### [Exercise prompt]
How many lines in the records below contain the string "Menu" with matching case? Reply with the number alone.
──────── Information supplied
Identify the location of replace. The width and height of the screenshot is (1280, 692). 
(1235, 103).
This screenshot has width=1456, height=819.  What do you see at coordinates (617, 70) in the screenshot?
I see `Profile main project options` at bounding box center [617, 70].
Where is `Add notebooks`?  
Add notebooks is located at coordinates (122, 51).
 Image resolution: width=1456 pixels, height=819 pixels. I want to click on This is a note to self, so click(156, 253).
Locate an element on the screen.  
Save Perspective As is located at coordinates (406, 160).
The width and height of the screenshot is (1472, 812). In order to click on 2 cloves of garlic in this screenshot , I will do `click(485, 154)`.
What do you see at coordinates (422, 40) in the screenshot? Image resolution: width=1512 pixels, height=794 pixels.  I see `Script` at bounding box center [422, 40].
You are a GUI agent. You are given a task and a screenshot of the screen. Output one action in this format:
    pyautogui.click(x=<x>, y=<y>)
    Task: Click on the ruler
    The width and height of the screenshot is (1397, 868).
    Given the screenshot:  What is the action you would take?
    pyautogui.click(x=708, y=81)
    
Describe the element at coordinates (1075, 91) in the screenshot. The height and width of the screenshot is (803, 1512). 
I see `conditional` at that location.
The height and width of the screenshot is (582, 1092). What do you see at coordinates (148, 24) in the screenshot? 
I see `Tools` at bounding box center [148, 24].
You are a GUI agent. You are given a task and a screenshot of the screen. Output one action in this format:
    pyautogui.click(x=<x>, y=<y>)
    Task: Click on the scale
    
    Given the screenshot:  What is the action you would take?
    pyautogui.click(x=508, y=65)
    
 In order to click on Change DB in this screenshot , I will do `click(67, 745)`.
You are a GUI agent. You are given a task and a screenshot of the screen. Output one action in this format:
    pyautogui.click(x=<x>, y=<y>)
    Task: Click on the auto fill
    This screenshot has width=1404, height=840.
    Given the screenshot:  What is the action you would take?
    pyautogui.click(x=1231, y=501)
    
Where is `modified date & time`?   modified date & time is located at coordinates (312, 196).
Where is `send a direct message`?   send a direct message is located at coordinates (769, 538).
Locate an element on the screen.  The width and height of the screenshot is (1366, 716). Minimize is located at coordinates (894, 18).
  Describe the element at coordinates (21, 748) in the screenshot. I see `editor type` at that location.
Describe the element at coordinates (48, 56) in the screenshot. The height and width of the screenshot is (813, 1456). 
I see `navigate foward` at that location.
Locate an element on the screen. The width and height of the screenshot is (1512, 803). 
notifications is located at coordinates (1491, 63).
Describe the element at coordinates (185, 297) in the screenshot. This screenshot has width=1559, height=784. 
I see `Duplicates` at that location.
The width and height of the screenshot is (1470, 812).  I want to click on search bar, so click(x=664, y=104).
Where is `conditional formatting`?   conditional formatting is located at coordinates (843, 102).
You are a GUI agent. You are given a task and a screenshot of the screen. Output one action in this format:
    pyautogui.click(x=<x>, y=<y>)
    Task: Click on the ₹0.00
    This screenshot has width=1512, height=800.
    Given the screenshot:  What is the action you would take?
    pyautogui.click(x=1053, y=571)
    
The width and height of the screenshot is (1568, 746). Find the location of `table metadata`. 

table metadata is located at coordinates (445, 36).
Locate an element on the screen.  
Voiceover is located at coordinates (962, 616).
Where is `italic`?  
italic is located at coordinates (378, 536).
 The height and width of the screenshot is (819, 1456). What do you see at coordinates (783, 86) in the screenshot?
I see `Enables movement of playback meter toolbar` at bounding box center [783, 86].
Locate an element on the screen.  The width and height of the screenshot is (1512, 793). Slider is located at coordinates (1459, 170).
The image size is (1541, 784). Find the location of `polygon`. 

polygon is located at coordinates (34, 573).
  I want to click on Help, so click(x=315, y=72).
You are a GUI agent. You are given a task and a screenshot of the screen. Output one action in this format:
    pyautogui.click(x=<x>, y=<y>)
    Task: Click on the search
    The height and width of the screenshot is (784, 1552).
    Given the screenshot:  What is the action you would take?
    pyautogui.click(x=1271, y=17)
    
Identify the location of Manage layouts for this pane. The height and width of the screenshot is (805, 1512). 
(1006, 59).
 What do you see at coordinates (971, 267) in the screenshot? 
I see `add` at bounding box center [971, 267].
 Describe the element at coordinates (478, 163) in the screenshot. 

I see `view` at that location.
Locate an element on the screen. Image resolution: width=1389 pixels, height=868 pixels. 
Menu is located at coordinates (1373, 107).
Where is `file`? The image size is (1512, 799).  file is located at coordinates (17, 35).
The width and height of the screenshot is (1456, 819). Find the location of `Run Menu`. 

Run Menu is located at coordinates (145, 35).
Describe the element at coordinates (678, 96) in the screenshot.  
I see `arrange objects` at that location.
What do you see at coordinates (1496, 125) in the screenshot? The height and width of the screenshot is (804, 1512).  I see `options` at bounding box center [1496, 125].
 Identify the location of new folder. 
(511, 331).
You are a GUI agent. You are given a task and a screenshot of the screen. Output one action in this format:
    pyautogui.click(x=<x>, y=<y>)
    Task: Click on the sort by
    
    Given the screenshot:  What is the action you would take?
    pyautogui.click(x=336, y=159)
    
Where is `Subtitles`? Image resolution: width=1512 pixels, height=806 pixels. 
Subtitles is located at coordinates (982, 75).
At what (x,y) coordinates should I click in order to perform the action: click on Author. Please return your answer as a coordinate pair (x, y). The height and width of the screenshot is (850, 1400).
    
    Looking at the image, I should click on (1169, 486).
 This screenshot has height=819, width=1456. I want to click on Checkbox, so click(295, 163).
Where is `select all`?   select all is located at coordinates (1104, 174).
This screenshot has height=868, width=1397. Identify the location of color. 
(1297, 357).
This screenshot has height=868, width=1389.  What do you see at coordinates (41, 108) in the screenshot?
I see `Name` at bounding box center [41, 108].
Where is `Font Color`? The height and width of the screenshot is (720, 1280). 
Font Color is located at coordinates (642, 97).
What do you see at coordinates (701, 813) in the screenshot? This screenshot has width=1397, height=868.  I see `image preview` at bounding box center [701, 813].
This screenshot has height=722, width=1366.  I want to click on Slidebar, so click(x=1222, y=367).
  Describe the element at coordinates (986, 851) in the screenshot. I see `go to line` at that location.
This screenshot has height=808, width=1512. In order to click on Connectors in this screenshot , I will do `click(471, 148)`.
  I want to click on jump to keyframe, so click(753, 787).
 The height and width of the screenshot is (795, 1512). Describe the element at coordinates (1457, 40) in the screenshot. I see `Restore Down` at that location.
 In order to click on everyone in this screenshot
────────────────
### [Result]
3